SUPPLIED TEXT:
Infectious bursal disease(IBD), (Infectious bursitis - Gumboro disease) is an acute highly contagious viral infection of young chickens described first by
Cosgrove (1962) in the Delmarva area .The disease leading to direct and indirect
significant economic losses to the worldwide poultry industry (Chettle et al., 1989;
Van Den Berg et al., 1991 and Rautenschlein et al., 2005).The direct economic
losses of IBD is due to morbidity and mortality rate while the indirect impact is due
to immunosuppression of infected birds (Allan et al., 1972; Ivanyi and Morris,
1976; McNulty et al., 1979; McIlory et al., 1993; Kumar et al., 2002 ; Kataria
et al., 2004 ; Jackwood et al., 2006; Rautenschlein et al., 2007, and Williams and
Sellers 2012).
Cosgrove (1962)) described IBD disease for the first time as a specific new
one of chickens. He referred to as (avian nephrosis) because of the occurrence of
severe and extensive kidney damage caused by this disease, he also added that there
is abnormal swelling of the BF or the cloacal bursa, an organ responsible for the
humoral immune response in birds. The disease received the common name of
Gumboro from the area known as Gumboro in Delaware; U.S.A., where the
condition was discovered for the first time.
Winterfield et al. (1962) isolated the causative agent and proposed the name
infectious bursal agent (IBA). On the other hand, Hitchner (1970 a and b )
proposed the term infectious bursal disease (IBD) to refer to the disease causing
specific lesions in the Bursa of Fabricus.
The etiological virus of the disease belongs to the recently described
Birnaviridae (Brown, 1986, VandenBerg, 2000; Rautenschleins, 2003, and
Sareyyupoglu and Akan, 2006).
Viruses belonging to this family possess genomes consisting of two segments
(bi-segmented) of double-stranded RNA (Van den Berg, 2000 and 2002). Tow
distinct serotypes I and II have been identified (Mcferran et al., 1980 and
Jackwood and Saif, 1983). Serotype I produces clinical disease and distinct
lesions in BF with muscular hemorrhage and serotype-2, which infected both
chickens and turkeys and was recorded as non-pathogenic for both species.

DATA BLOCK:
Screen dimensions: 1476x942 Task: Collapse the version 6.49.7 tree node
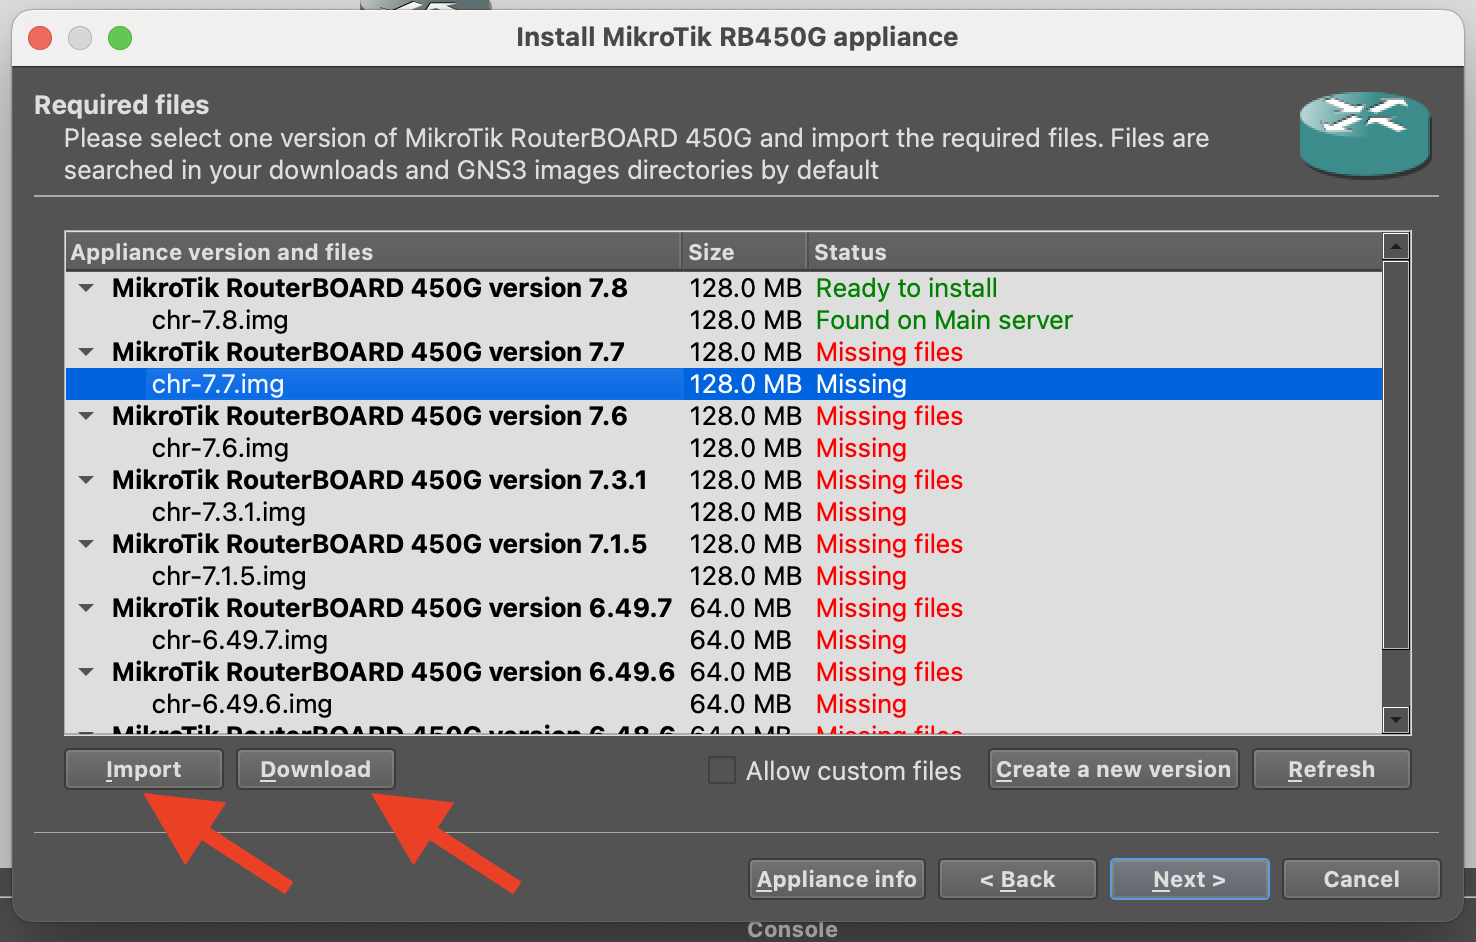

EXPLORE THE MATERIAL:
1. Repeat the passage on infectious bursal disease between "Cosgrove (1962)) described" and "Bursa of Fabricus.", inclusive, swapping "kidney" for "renal".
2. According to the passage on infectious bursal disease, where does the common name Gumboro come from?

RESPONSE LIST:
1.
Cosgrove (1962)) described IBD disease for the first time as a specific new
one of chickens. He referred to as (avian nephrosis) because of the occurrence of
severe and extensive renal damage caused by this disease, he also added that there
is abnormal swelling of the BF or the cloacal bursa, an organ responsible for the
humoral immune response in birds. The disease received the common name of
Gumboro from the area known as Gumboro in Delaware; U.S.A., where the
condition was discovered for the first time.
Winterfield et al. (1962) isolated the causative agent and proposed the name
infectious bursal agent (IBA). On the other hand, Hitchner (1970 a and b )
proposed the term infectious bursal disease (IBD) to refer to the disease causing
specific lesions in the Bursa of Fabricus.

2. It comes from the area known as Gumboro in Delaware, U.S.A., where the condition was first discovered.